Ivy was born in 1913 in her grandparents’ pub, the Malt Shovel, in Lowerhead Row (now the Headrow), near the corner with Vicar Lane. Her father Douglas Benson, always known as ‘Digger’, worked originally as a riveter but doubled as a musician, playing trombone in the pit at the Empire theatre in Briggate. He was later to feature in and run his own dance bands in Leeds. When Ivy was six, the family moved to 59 Cemetery Road, Beeston (now with a blue plaque) and she went to the local school, St Luke’s. From the start her father had musical ambitions for her – she had piano lessons from age five, and he taught her the clarinet and the trombone. She was a born performer: when she was nine, she featured in an early Children’s Hour radio programme playing ‘In a Persian Market’, and a year later in 1923 she won a talent contest at the Empire singing the latest hit ‘Yes, we have no bananas!’ Then she acquired a Benny Goodman record and fell in love with jazz. It inspired her to take up the clarinet and later the saxophone – mostly regarded then as for men only!

She won a scholarship to the Leeds College of Art when she left school at 14, but money was short. So she went to work at Montague Burton’s huge factory in Hudson Road, Burmantofts, at 15 shillings a week, which meant she could save up for her first alto sax. She worked all day from 8 till 6, then played at dances most nights from 8 until 2 or 3 am – dancing was all the rage. In the end it was too much and she left the factory. She joined the Leeds-based ‘Rhythm Girls’ band and worked with them and other groups until, at 23, she got a chance to go to London where she found a job in a sleazy night club.

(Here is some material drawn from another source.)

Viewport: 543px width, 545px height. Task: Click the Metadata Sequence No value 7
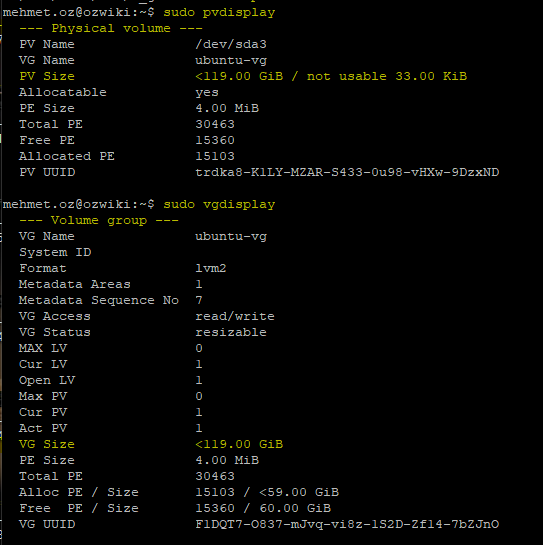click(199, 300)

There she was spotted by the bandleader Teddy Joyce, and toured with his band ‘the Girlfriends’ (sometimes back to Leeds) as a featured soloist – ‘the ace saxophonist of Great Britain’. When war began, with many male musicians leaving for the Front, she formed her own all girls band – it took confidence and organisation. The band won an audition for a popular touring revue, ‘Radio Rodeo’ starring Hylda Baker, and then, with the help of the impresario Jack Hylton, was booked into Covent Garden, which had been converted into a ballroom. In 1943 (in spite of protests from male musicians) they got the coveted job of BBC house band, based in Bristol, broadcasting at all hours of the night and day to the troops as well as to home audiences. In 1944 Ivy’s band topped the bill at the London Palladium for 6 months, and at the end of the war was personally invited by Field Marshal Montgomery to fly to Berlin to join the victory celebrations. Tours with ENSA followed all over Western Europe – topping the popularity polls – while at home they starred in shows around the country and at Butlin’s holiday camps.
Ivy and her girls offered a sensational combination of musicianship and glamour. Her girls had to play brilliantly and look like film-stars – and behave themselves too. They worked hard and played hard: she had a constant turnover of band members who left to get married! Recruiting often from Northern brass bands, she gave many women their first  chance of an exciting life as professional musicians.

Her own personal life was less successful – her two marriages ended in divorce, without children. She went on fronting her band into the 1970s, but the big band era was over. She lived with her father for many years but after his death in 1977 she retired to Clacton-on-Sea, where she used to entertain holidaymakers by playing the electronic organ. She died in 1993.

Over the years there have been several radio and TV interviews and programmes about her, the latest just a few months ago. And there are still people who remember hearing her and her band, with their signature tune ‘Lady be good’, playing wonderful music which had the power to lift the spirits even in the darkest times.